Please turn the rows below into a numbered list, one line per item, with no blank lines. Leave the pictures out of your answer.

# # #

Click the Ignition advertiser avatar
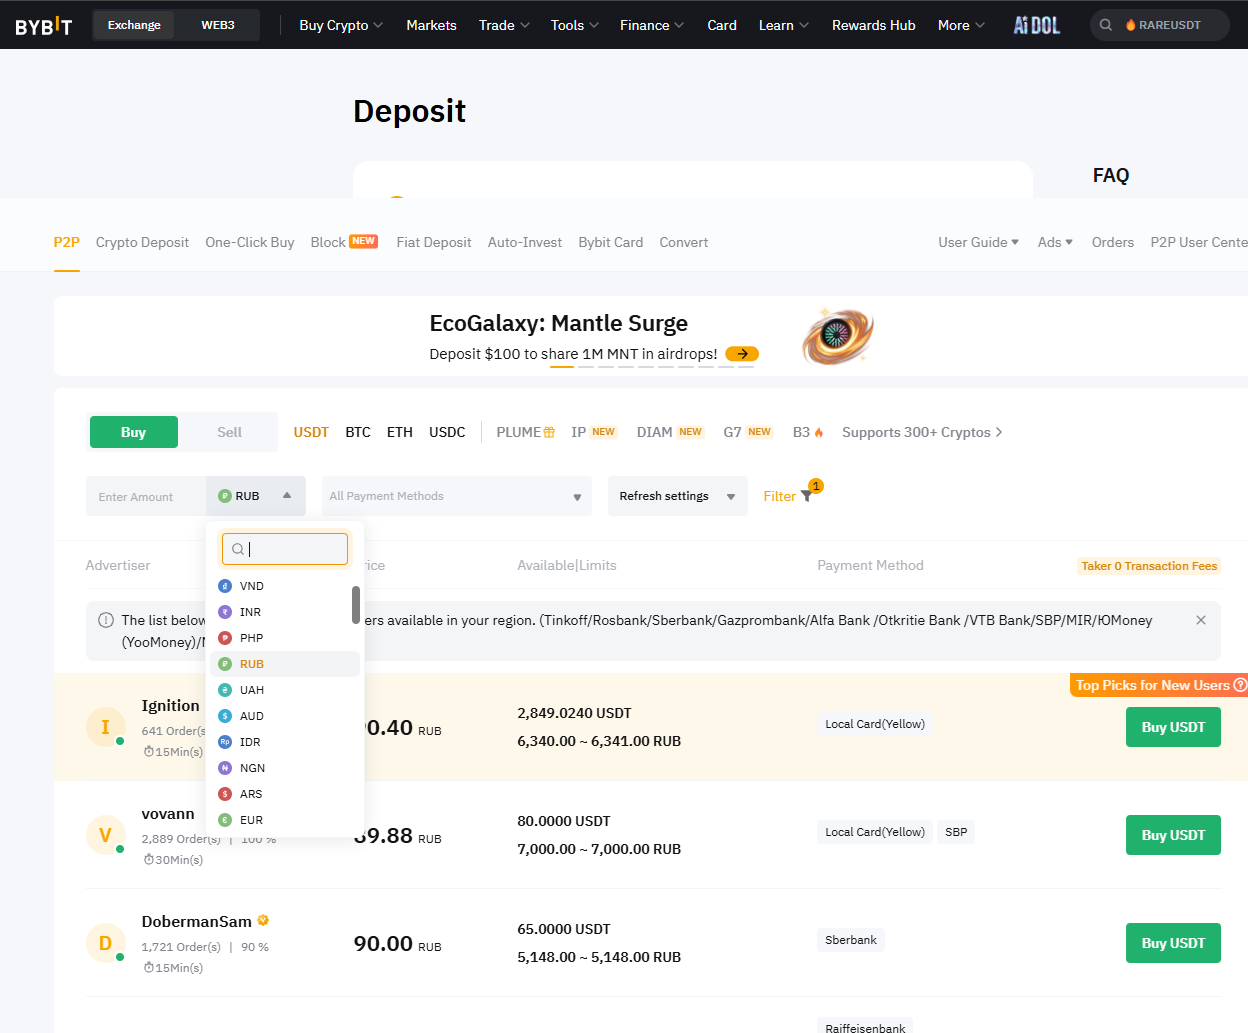The width and height of the screenshot is (1248, 1033). coord(105,727)
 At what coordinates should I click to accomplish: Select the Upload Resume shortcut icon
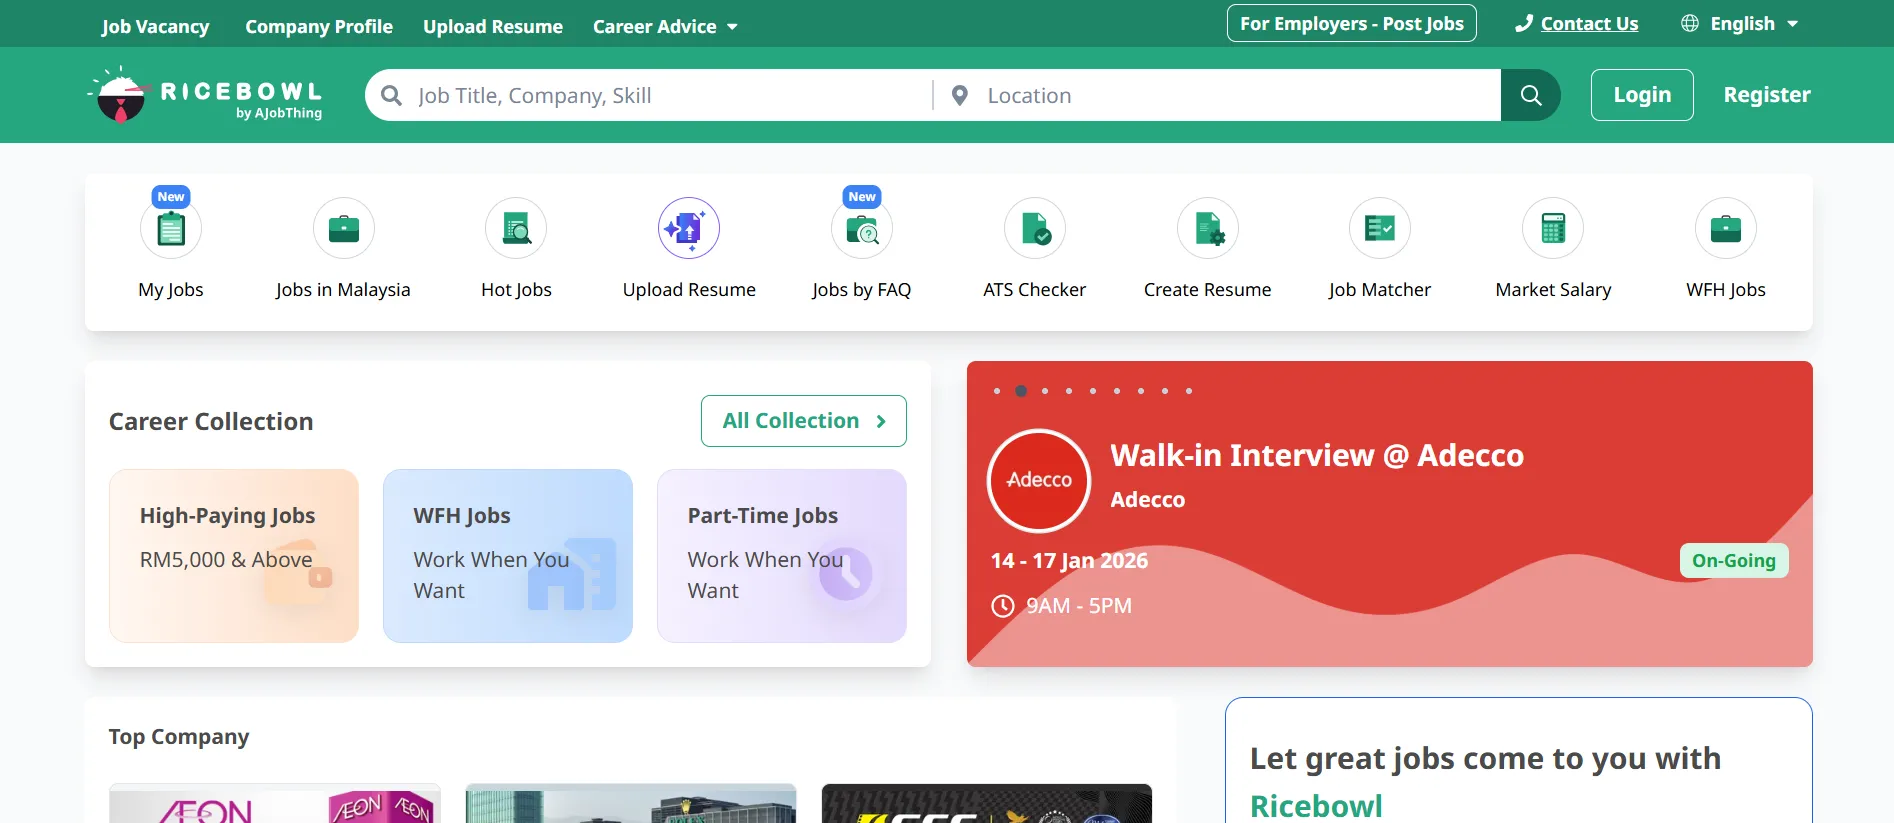[x=689, y=229]
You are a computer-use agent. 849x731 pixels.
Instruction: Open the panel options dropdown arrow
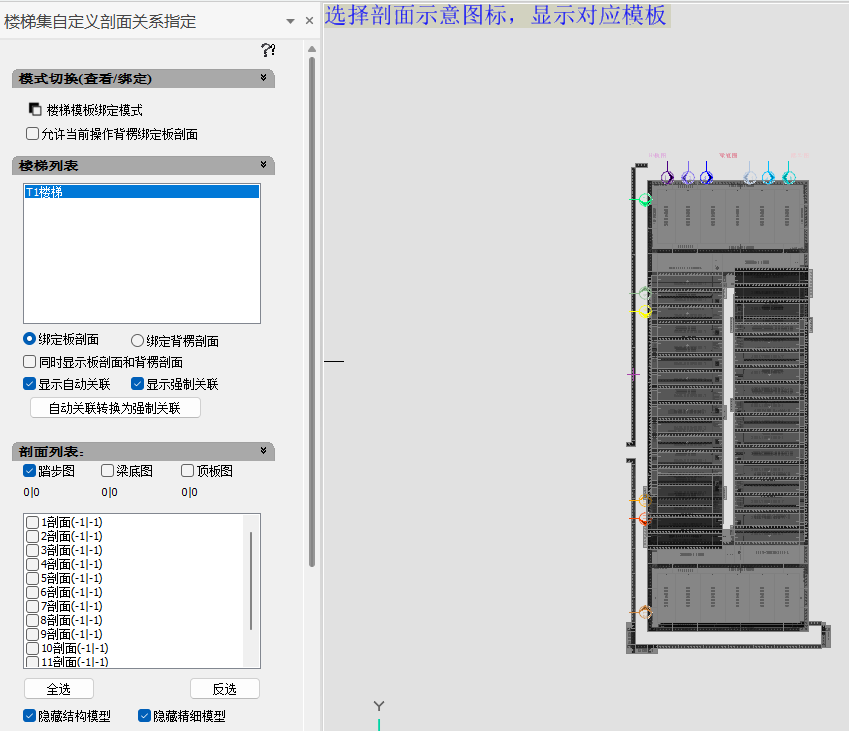pos(290,21)
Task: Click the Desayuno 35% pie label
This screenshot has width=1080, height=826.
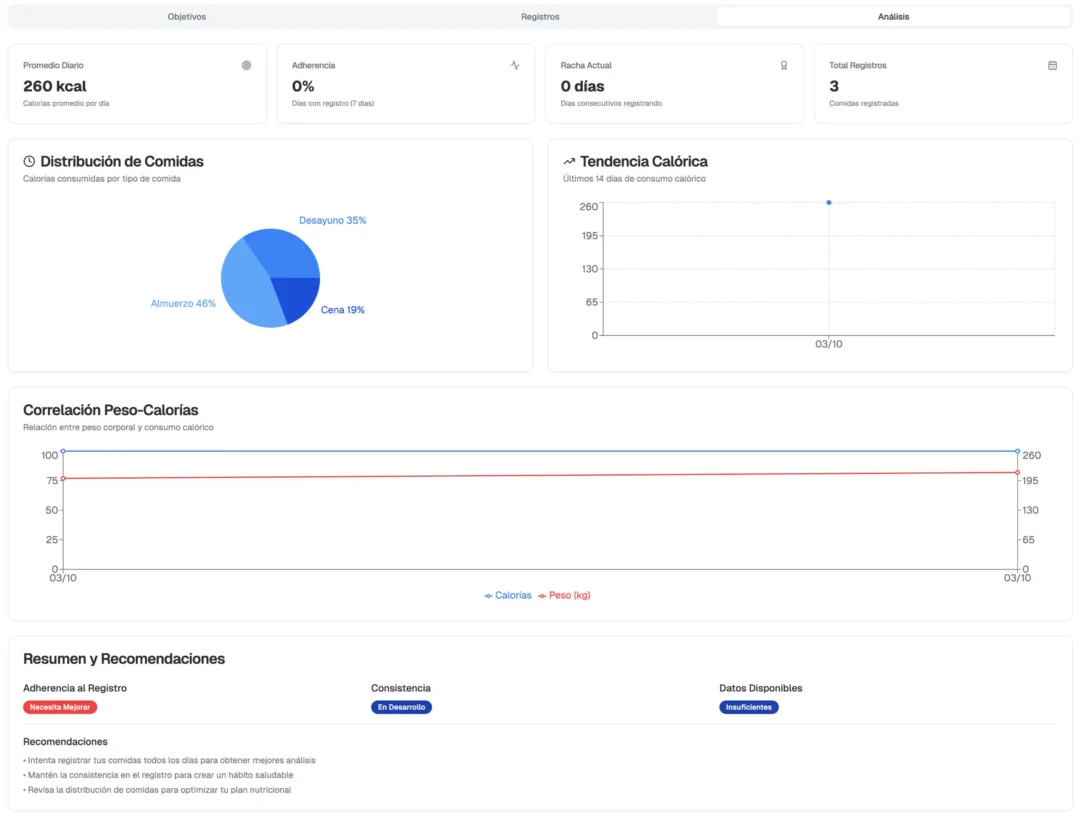Action: coord(333,220)
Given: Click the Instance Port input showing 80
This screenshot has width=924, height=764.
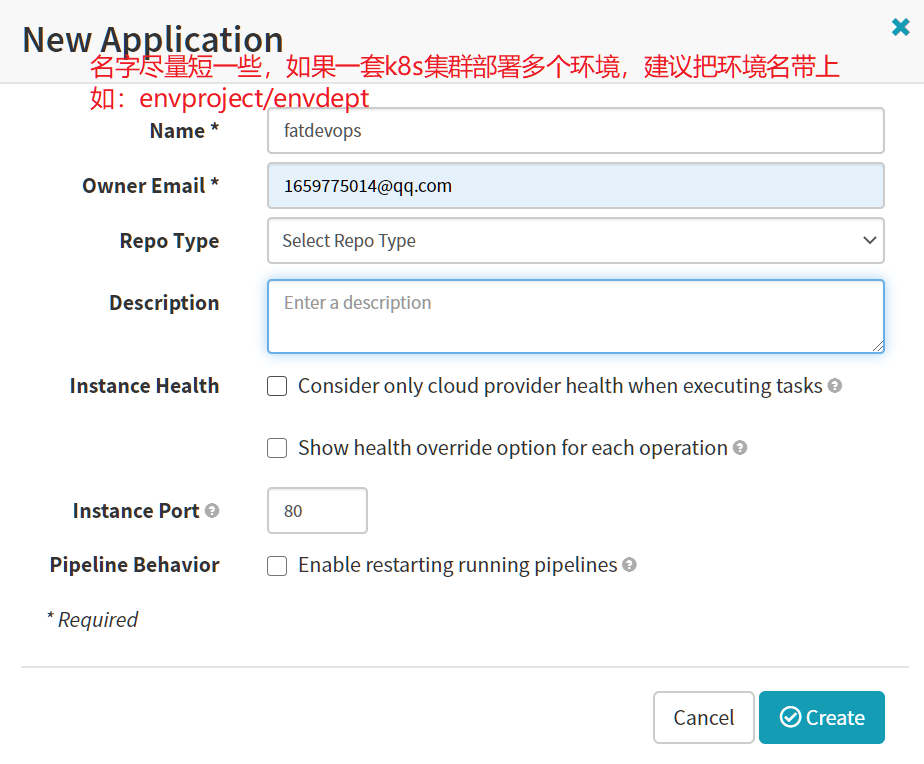Looking at the screenshot, I should point(317,511).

# # #

#### [Worked answer]
1. Click the Ignition advertiser avatar
2. The width and height of the screenshot is (1248, 1033). coord(105,727)
3.  At what coordinates should I click to accomplish: Select the Upload Resume shortcut icon
4. [x=689, y=229]
5. You are a computer-use agent. 849x731 pixels.
6. Instruction: Open the panel options dropdown arrow
7. pos(290,21)
8. Task: Click the Desayuno 35% pie label
9. This screenshot has width=1080, height=826.
10. Action: coord(333,220)
11. Given: Click the Instance Port input showing 80
12. This screenshot has width=924, height=764.
13. Looking at the screenshot, I should point(317,511).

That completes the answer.